**Task:** In the records, rewrite the stretch from the line containing "This screenshot has height=768, width=1360." through the line containing "point(820,519)", substituting "modal" for "dialog" and leaving everything else as it stands. Give only those lines.

**Material for this exercise:**
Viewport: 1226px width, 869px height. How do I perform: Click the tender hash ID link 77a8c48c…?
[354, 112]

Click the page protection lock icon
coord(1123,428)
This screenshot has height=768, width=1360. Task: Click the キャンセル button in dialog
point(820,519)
...
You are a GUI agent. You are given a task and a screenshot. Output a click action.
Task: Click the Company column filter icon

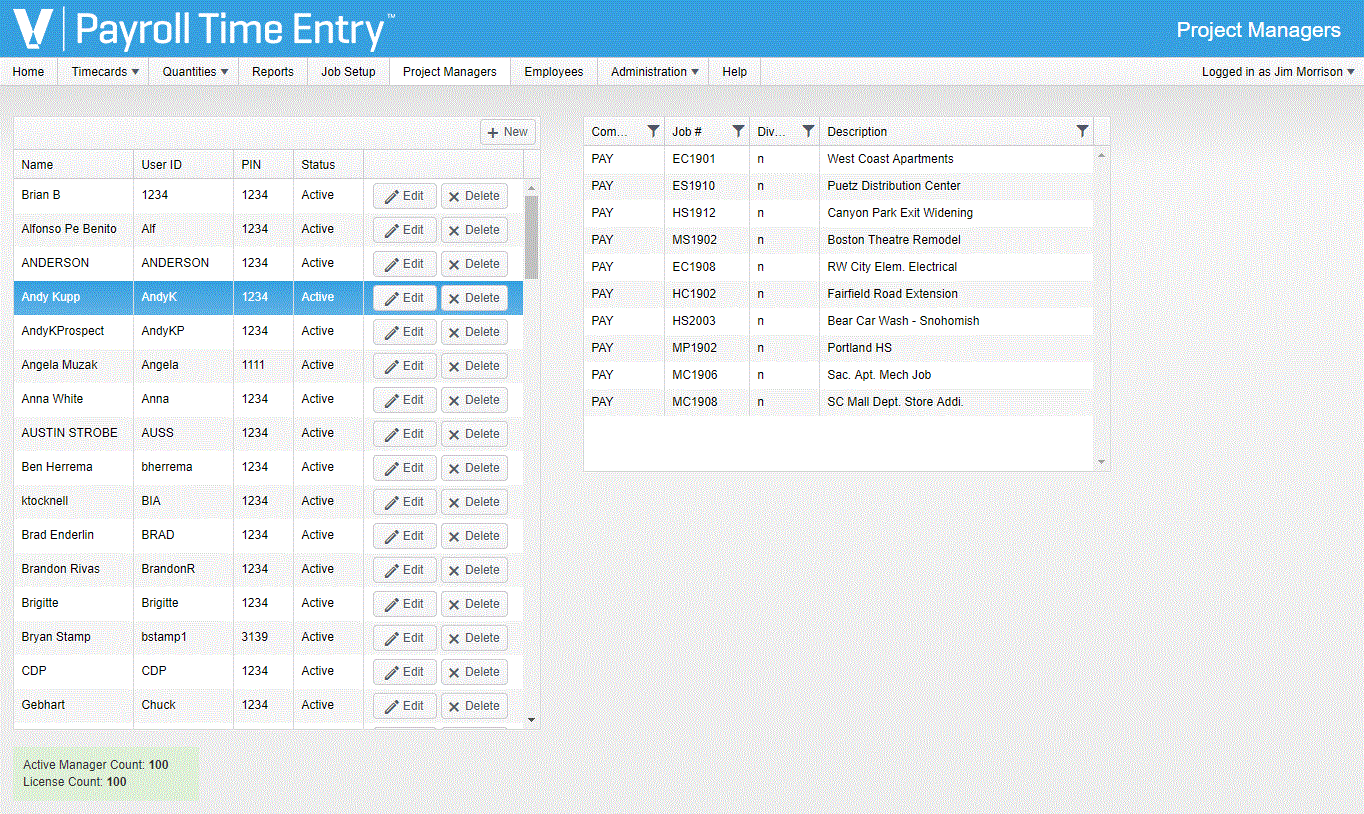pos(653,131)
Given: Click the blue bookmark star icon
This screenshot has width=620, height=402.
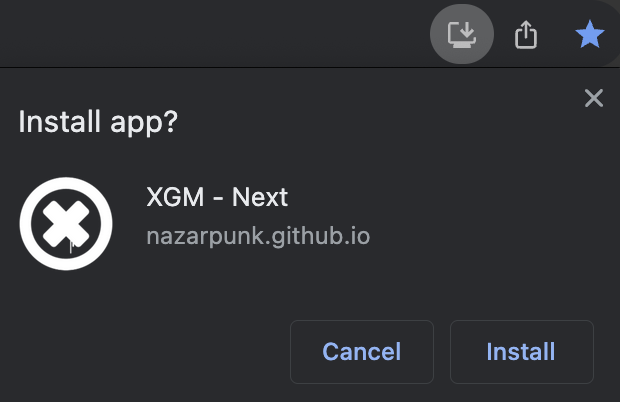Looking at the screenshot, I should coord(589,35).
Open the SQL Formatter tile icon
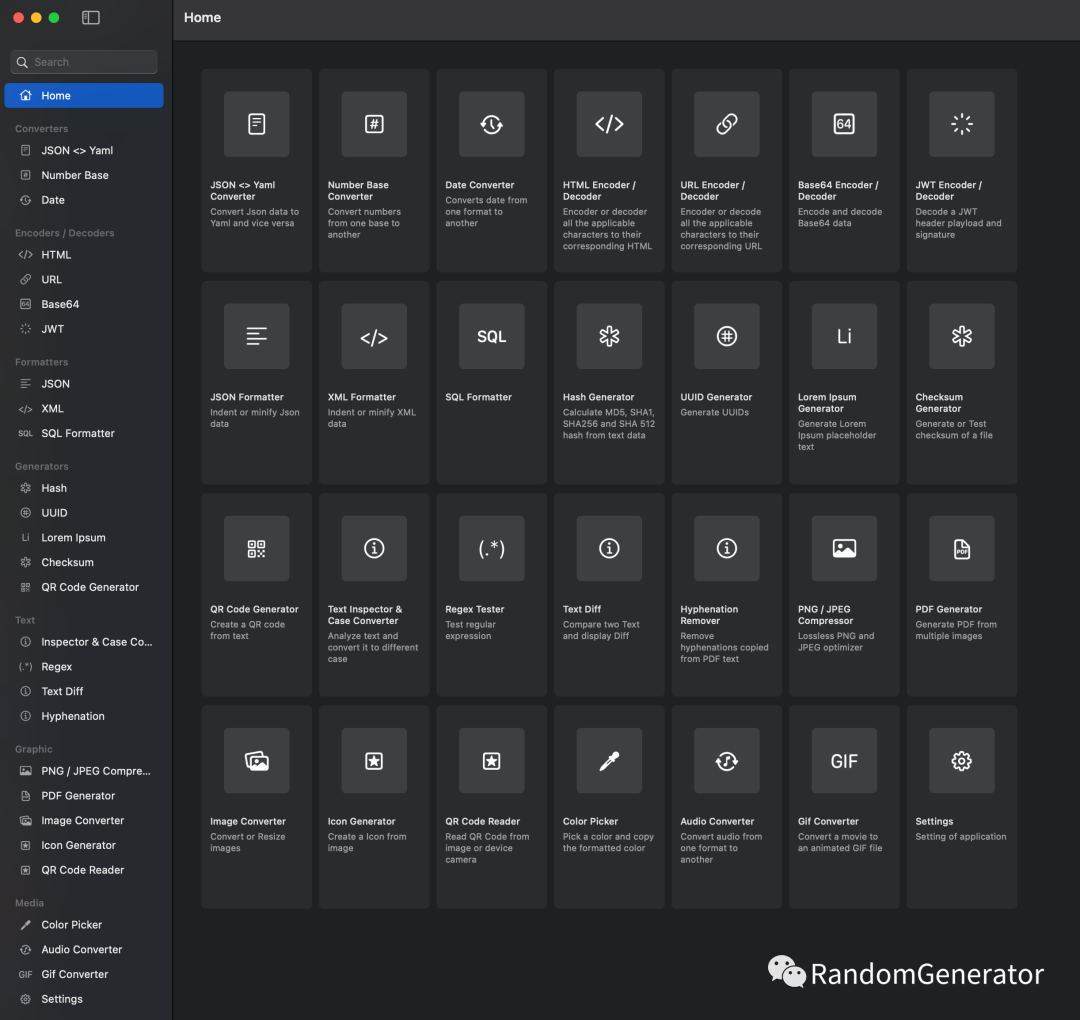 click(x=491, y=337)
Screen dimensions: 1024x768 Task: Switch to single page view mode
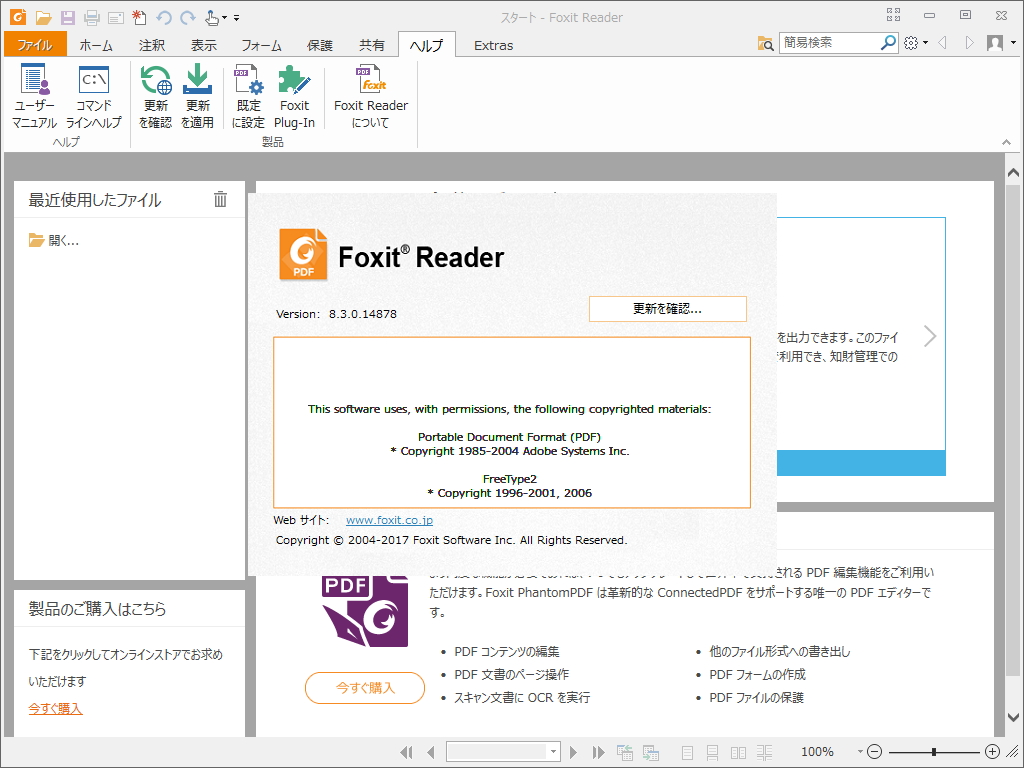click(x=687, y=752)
==
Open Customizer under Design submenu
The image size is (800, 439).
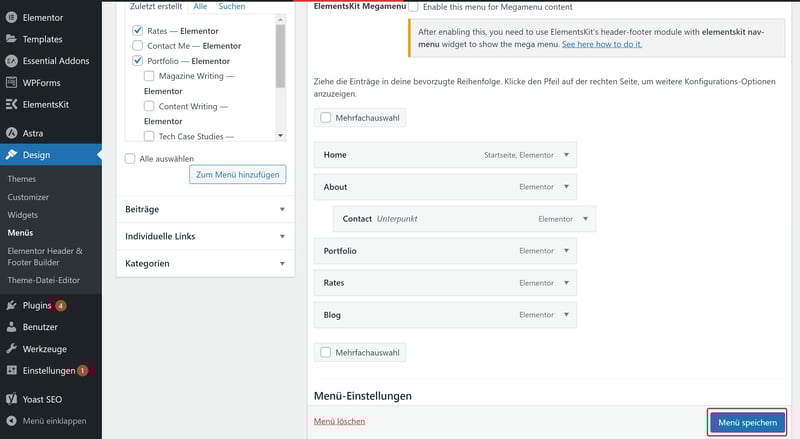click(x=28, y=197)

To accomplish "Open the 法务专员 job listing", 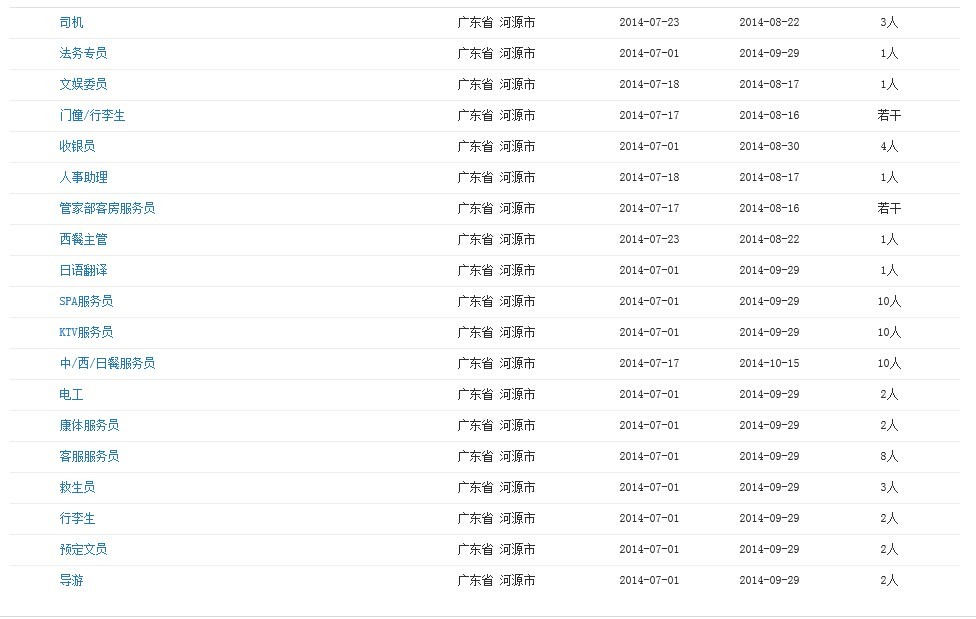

**Exercise solution:**
This screenshot has height=768, width=1360. Task: Click the キャンセル button in modal
point(820,519)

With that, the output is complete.